Activity:
Each line of the listing below must be returned exactly.

The records:
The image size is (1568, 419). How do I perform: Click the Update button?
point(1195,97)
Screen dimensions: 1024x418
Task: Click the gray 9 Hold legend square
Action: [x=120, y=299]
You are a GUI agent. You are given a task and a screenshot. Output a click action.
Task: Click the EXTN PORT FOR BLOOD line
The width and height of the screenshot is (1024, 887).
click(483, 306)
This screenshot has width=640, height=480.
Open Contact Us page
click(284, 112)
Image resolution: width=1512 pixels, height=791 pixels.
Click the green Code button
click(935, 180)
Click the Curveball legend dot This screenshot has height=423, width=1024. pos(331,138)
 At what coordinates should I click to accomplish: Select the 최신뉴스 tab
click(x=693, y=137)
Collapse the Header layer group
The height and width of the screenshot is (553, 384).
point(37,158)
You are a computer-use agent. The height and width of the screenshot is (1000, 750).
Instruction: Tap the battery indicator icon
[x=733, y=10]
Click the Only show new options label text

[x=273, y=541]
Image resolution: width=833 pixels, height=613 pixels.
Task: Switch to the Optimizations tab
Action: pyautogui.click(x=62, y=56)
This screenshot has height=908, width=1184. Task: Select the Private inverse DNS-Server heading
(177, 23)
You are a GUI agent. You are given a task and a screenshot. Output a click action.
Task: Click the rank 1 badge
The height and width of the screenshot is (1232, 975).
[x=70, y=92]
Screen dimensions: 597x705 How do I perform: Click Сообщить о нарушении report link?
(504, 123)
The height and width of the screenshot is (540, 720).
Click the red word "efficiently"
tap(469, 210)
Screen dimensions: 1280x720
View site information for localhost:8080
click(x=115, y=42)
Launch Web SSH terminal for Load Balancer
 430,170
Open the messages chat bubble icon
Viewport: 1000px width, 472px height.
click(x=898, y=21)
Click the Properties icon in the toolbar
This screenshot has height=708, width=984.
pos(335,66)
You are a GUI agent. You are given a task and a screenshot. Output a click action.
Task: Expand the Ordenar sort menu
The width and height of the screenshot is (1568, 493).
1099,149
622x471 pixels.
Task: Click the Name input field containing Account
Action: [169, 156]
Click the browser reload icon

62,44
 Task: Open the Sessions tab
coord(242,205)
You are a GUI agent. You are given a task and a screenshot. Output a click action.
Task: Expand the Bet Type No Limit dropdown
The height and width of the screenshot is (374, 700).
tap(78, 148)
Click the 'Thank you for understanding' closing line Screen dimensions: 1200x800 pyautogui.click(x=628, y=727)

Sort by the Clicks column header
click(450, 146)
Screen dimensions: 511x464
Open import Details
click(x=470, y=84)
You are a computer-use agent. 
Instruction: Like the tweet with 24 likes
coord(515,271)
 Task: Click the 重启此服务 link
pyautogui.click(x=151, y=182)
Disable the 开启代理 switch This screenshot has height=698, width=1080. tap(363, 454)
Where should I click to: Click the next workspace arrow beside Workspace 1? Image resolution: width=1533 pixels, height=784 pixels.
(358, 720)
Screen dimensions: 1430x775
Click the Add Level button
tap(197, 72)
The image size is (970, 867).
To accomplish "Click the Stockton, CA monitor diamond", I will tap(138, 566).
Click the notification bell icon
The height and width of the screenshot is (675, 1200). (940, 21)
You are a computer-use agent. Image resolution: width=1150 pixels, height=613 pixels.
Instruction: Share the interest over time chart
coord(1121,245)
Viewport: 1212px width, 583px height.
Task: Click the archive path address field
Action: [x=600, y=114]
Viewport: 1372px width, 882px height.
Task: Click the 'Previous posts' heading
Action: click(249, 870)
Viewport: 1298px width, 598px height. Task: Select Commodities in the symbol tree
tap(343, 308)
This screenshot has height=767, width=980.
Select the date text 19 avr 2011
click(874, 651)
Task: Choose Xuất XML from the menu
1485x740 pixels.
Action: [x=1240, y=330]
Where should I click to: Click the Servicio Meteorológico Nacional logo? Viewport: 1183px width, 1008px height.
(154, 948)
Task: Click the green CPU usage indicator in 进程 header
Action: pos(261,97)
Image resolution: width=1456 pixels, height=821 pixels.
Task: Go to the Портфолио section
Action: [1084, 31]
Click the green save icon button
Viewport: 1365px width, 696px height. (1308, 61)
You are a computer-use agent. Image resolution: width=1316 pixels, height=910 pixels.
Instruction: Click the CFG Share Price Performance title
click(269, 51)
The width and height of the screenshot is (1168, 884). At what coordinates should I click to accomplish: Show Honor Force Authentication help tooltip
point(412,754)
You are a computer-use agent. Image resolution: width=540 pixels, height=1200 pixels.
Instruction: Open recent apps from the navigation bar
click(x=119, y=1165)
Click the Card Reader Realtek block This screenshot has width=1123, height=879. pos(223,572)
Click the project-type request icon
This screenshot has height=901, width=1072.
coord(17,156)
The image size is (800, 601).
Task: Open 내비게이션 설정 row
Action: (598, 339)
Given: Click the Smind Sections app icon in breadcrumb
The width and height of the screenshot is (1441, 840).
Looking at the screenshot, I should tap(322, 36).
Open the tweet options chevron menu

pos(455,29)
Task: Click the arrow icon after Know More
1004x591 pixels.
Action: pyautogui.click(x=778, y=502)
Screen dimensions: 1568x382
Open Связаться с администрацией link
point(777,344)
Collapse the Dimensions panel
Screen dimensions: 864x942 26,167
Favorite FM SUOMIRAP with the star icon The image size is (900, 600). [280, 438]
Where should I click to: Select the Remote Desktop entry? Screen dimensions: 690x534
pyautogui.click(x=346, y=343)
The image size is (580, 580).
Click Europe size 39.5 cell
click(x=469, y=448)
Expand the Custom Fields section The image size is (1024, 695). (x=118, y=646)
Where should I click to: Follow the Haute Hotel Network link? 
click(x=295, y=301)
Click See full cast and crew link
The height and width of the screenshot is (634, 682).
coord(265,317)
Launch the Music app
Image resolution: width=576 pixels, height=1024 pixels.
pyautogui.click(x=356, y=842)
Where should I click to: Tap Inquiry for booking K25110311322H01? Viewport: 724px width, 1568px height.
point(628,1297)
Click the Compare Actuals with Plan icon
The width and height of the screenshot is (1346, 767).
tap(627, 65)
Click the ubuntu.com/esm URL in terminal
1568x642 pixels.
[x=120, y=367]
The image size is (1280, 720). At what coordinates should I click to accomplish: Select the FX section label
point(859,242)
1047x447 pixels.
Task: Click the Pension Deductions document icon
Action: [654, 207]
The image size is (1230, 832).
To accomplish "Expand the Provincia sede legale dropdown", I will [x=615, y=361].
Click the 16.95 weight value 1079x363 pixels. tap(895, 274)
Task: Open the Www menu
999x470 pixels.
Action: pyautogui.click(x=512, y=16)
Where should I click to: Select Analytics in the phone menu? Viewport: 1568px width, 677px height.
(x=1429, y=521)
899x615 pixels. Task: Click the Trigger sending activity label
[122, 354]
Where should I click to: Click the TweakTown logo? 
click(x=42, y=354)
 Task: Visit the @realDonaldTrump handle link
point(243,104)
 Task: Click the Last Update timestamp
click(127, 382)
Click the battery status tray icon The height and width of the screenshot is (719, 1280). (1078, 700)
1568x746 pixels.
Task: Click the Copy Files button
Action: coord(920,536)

Task result:
The image size is (1568, 419). How do I perform: Click the Update button?
point(1195,97)
Screen dimensions: 1024x418
Task: Click the gray 9 Hold legend square
Action: [x=120, y=299]
You are a GUI agent. You are given a task and a screenshot. Output a click action.
Task: Click the EXTN PORT FOR BLOOD line
The width and height of the screenshot is (1024, 887).
click(483, 306)
This screenshot has width=640, height=480.
Open Contact Us page
click(284, 112)
Image resolution: width=1512 pixels, height=791 pixels.
Click the green Code button
click(935, 180)
Click the Curveball legend dot This screenshot has height=423, width=1024. pos(331,138)
 At what coordinates should I click to accomplish: Select the 최신뉴스 tab
click(x=693, y=137)
Collapse the Header layer group
The height and width of the screenshot is (553, 384).
point(37,158)
You are a computer-use agent. The height and width of the screenshot is (1000, 750).
Instruction: Tap the battery indicator icon
[x=733, y=10]
Click the Only show new options label text

[x=273, y=541]
Image resolution: width=833 pixels, height=613 pixels.
Task: Switch to the Optimizations tab
Action: pyautogui.click(x=62, y=56)
This screenshot has height=908, width=1184. Task: Select the Private inverse DNS-Server heading
(177, 23)
You are a GUI agent. You are given a task and a screenshot. Output a click action.
Task: Click the rank 1 badge
The height and width of the screenshot is (1232, 975).
[x=70, y=92]
Screen dimensions: 597x705 How do I perform: Click Сообщить о нарушении report link?
(504, 123)
The height and width of the screenshot is (540, 720).
Click the red word "efficiently"
tap(469, 210)
Screen dimensions: 1280x720
View site information for localhost:8080
click(x=115, y=42)
Launch Web SSH terminal for Load Balancer
 430,170
Open the messages chat bubble icon
Viewport: 1000px width, 472px height.
click(x=898, y=21)
Click the Properties icon in the toolbar
This screenshot has height=708, width=984.
pos(335,66)
You are a GUI agent. You are given a task and a screenshot. Output a click action.
Task: Expand the Ordenar sort menu
The width and height of the screenshot is (1568, 493).
1099,149
622x471 pixels.
Task: Click the Name input field containing Account
Action: [169, 156]
Click the browser reload icon

62,44
 Task: Open the Sessions tab
coord(242,205)
You are a GUI agent. You are given a task and a screenshot. Output a click action.
Task: Expand the Bet Type No Limit dropdown
The height and width of the screenshot is (374, 700).
tap(78, 148)
Click the 'Thank you for understanding' closing line Screen dimensions: 1200x800 pyautogui.click(x=628, y=727)

Sort by the Clicks column header
click(450, 146)
Screen dimensions: 511x464
Open import Details
click(x=470, y=84)
You are a computer-use agent. 
Instruction: Like the tweet with 24 likes
coord(515,271)
 Task: Click the 重启此服务 link
pyautogui.click(x=151, y=182)
Disable the 开启代理 switch This screenshot has height=698, width=1080. tap(363, 454)
Where should I click to: Click the next workspace arrow beside Workspace 1? Image resolution: width=1533 pixels, height=784 pixels.
(358, 720)
Screen dimensions: 1430x775
Click the Add Level button
tap(197, 72)
The image size is (970, 867).
To accomplish "Click the Stockton, CA monitor diamond", I will tap(138, 566).
Click the notification bell icon
The height and width of the screenshot is (675, 1200). (940, 21)
You are a computer-use agent. Image resolution: width=1150 pixels, height=613 pixels.
Instruction: Share the interest over time chart
coord(1121,245)
Viewport: 1212px width, 583px height.
Task: Click the archive path address field
Action: [x=600, y=114]
Viewport: 1372px width, 882px height.
Task: Click the 'Previous posts' heading
Action: click(249, 870)
Viewport: 1298px width, 598px height. Task: Select Commodities in the symbol tree
tap(343, 308)
This screenshot has height=767, width=980.
Select the date text 19 avr 2011
click(874, 651)
Task: Choose Xuất XML from the menu
1485x740 pixels.
Action: [x=1240, y=330]
Where should I click to: Click the Servicio Meteorológico Nacional logo? Viewport: 1183px width, 1008px height.
(154, 948)
Task: Click the green CPU usage indicator in 进程 header
Action: pos(261,97)
Image resolution: width=1456 pixels, height=821 pixels.
Task: Go to the Портфолио section
Action: [1084, 31]
Click the green save icon button
Viewport: 1365px width, 696px height. (1308, 61)
You are a computer-use agent. Image resolution: width=1316 pixels, height=910 pixels.
Instruction: Click the CFG Share Price Performance title
click(269, 51)
The width and height of the screenshot is (1168, 884). At what coordinates should I click to accomplish: Show Honor Force Authentication help tooltip
point(412,754)
You are a computer-use agent. Image resolution: width=540 pixels, height=1200 pixels.
Instruction: Open recent apps from the navigation bar
click(x=119, y=1165)
Click the Card Reader Realtek block This screenshot has width=1123, height=879. pos(223,572)
Click the project-type request icon
This screenshot has height=901, width=1072.
coord(17,156)
The image size is (800, 601).
Task: Open 내비게이션 설정 row
Action: (598, 339)
Given: Click the Smind Sections app icon in breadcrumb
The width and height of the screenshot is (1441, 840).
Looking at the screenshot, I should tap(322, 36).
Open the tweet options chevron menu

pos(455,29)
Task: Click the arrow icon after Know More
1004x591 pixels.
Action: pyautogui.click(x=778, y=502)
Screen dimensions: 1568x382
Open Связаться с администрацией link
point(777,344)
Collapse the Dimensions panel
Screen dimensions: 864x942 26,167
Favorite FM SUOMIRAP with the star icon The image size is (900, 600). [280, 438]
Where should I click to: Select the Remote Desktop entry? Screen dimensions: 690x534
pyautogui.click(x=346, y=343)
The image size is (580, 580).
Click Europe size 39.5 cell
click(x=469, y=448)
Expand the Custom Fields section The image size is (1024, 695). (x=118, y=646)
Where should I click to: Follow the Haute Hotel Network link? 
click(x=295, y=301)
Click See full cast and crew link
The height and width of the screenshot is (634, 682).
coord(265,317)
Launch the Music app
Image resolution: width=576 pixels, height=1024 pixels.
pyautogui.click(x=356, y=842)
Where should I click to: Tap Inquiry for booking K25110311322H01? Viewport: 724px width, 1568px height.
point(628,1297)
Click the Compare Actuals with Plan icon
The width and height of the screenshot is (1346, 767).
tap(627, 65)
Click the ubuntu.com/esm URL in terminal
1568x642 pixels.
[x=120, y=367]
The image size is (1280, 720). At what coordinates should I click to accomplish: Select the FX section label
point(859,242)
1047x447 pixels.
Task: Click the Pension Deductions document icon
Action: [654, 207]
The image size is (1230, 832).
To accomplish "Expand the Provincia sede legale dropdown", I will [x=615, y=361].
Click the 16.95 weight value 1079x363 pixels. tap(895, 274)
Task: Open the Www menu
999x470 pixels.
Action: pyautogui.click(x=512, y=16)
Where should I click to: Select Analytics in the phone menu? Viewport: 1568px width, 677px height.
(x=1429, y=521)
899x615 pixels. Task: Click the Trigger sending activity label
[122, 354]
Where should I click to: Click the TweakTown logo? 
click(x=42, y=354)
 Task: Visit the @realDonaldTrump handle link
point(243,104)
 Task: Click the Last Update timestamp
click(127, 382)
Click the battery status tray icon The height and width of the screenshot is (719, 1280). (1078, 700)
1568x746 pixels.
Task: Click the Copy Files button
Action: coord(920,536)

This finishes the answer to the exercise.